Ruerd bajó la cabeza y la besó. Fue mucho mejor que el beso bajo el muérdago, y embriagador. Pero a pesar de ello, Emmy murmuró:

—¿Y Anneliese…?

—Anneliese ya no quiere casarse conmigo. Olvídala, mi amor, y escúchame. Tú vas a casarte conmigo, y vamos a vivir felices durante el resto de nuestras vidas. ¿De acuerdo?

Emmy se quedó contemplando aquel rostro y vio que ya no estaba triste ni cansado, sino lleno de amor y ternura.

—Sí, Ruerd. Oh, sí, sí. ¿Pero y Anneliese…?

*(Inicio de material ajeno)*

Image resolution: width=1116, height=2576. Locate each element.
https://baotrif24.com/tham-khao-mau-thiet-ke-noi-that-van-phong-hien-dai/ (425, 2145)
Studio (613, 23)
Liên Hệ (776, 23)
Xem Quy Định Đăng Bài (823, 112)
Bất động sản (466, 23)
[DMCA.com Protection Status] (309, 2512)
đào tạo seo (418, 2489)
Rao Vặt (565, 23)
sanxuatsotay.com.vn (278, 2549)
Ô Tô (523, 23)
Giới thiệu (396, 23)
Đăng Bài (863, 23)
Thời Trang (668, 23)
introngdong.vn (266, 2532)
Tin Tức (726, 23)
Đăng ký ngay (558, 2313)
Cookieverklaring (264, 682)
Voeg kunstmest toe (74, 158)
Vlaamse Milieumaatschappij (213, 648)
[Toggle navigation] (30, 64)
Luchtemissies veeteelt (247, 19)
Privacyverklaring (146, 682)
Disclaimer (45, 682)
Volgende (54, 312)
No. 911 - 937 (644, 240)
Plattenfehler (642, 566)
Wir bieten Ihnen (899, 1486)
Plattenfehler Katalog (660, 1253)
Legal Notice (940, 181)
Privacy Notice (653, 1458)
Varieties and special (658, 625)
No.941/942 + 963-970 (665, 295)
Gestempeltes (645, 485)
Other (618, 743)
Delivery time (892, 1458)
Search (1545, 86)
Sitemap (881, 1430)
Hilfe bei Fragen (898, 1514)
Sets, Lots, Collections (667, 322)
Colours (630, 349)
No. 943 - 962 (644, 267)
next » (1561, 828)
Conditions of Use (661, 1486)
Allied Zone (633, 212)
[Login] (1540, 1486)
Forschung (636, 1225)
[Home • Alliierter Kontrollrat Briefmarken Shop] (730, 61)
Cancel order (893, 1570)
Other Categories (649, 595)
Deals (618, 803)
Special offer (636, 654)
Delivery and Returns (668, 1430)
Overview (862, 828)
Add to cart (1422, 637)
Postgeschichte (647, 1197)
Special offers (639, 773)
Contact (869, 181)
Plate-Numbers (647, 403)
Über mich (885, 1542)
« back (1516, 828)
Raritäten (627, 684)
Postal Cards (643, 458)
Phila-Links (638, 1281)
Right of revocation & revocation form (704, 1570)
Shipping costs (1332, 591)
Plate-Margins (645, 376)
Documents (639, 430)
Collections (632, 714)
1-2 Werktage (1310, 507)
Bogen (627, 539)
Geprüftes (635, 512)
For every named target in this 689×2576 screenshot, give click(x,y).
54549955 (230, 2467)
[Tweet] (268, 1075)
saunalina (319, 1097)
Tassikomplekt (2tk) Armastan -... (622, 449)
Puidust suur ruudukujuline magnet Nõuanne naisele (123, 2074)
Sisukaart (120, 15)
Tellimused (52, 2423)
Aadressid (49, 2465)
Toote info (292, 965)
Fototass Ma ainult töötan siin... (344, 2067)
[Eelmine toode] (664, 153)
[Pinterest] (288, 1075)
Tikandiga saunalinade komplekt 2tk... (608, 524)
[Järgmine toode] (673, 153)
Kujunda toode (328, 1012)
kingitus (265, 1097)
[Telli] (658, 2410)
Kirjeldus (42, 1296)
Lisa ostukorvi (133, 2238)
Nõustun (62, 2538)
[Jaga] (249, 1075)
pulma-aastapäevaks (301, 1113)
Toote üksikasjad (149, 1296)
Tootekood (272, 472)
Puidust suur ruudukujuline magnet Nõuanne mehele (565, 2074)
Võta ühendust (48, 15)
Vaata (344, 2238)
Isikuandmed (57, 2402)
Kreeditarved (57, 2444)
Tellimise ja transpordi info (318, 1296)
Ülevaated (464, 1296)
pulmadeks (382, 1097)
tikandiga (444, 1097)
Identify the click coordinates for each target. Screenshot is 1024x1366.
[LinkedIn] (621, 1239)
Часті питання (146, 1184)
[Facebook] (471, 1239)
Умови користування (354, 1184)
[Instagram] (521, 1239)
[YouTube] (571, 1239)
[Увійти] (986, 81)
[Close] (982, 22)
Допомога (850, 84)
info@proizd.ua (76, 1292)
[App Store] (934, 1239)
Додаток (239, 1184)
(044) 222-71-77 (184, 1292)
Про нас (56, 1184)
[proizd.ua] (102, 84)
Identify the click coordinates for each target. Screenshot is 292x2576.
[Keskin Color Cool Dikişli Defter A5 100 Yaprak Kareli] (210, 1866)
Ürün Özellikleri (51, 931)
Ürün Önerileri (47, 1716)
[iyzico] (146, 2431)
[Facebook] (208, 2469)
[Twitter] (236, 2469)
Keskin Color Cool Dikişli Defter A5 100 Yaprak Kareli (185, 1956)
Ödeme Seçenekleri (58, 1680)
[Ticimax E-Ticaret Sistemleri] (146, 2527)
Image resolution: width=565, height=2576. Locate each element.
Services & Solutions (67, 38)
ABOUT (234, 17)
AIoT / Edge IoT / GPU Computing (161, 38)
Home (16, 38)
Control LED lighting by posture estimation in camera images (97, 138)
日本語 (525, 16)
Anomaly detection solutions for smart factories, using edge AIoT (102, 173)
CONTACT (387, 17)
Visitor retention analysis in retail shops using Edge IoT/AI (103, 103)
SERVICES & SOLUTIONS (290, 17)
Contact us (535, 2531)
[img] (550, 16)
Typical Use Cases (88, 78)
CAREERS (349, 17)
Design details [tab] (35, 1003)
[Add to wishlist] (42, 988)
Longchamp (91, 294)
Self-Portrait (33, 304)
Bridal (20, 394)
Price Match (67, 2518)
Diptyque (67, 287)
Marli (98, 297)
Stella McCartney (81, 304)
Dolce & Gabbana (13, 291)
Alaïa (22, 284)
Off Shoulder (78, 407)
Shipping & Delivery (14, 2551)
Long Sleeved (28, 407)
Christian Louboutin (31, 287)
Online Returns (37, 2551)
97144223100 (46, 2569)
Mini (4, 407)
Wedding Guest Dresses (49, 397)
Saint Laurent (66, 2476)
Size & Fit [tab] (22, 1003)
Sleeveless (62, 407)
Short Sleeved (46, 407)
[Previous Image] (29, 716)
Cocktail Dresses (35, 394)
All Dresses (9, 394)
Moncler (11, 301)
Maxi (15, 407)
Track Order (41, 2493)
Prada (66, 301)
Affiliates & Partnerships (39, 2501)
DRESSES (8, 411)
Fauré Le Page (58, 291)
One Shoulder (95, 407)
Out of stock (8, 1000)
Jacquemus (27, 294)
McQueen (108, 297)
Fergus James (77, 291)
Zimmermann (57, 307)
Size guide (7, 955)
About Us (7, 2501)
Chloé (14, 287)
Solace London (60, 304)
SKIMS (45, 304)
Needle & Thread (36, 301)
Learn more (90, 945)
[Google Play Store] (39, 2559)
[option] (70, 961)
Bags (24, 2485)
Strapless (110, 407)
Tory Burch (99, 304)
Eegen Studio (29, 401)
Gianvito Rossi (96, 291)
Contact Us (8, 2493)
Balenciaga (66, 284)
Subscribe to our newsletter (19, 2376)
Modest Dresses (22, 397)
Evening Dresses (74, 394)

Ruerd la besó apasionadamente.

—Ya te lo explicaré luego. Ahora voy a volver a besarte.

—Muy bien —respondió Emmy—. Adelante, no me molesta en lo más mínimo.

Se quedaron allí besándose, en su propio mundo, ignorando el viento y las olas, y los perros correteando a su alrededor.

Aquello era el paraíso, pensó Emmy rodeando el cuello del profesor con los brazos.

Al final del jardín, Oom Domus, en busca de Emmy, ajustó los binoculares, miró y volvió apresuradamente a la casa. Iba a hacer el viaje a Inglaterra solo, pero ¿qué importancia tenía eso? Estaba reventando por dar la buena noticia.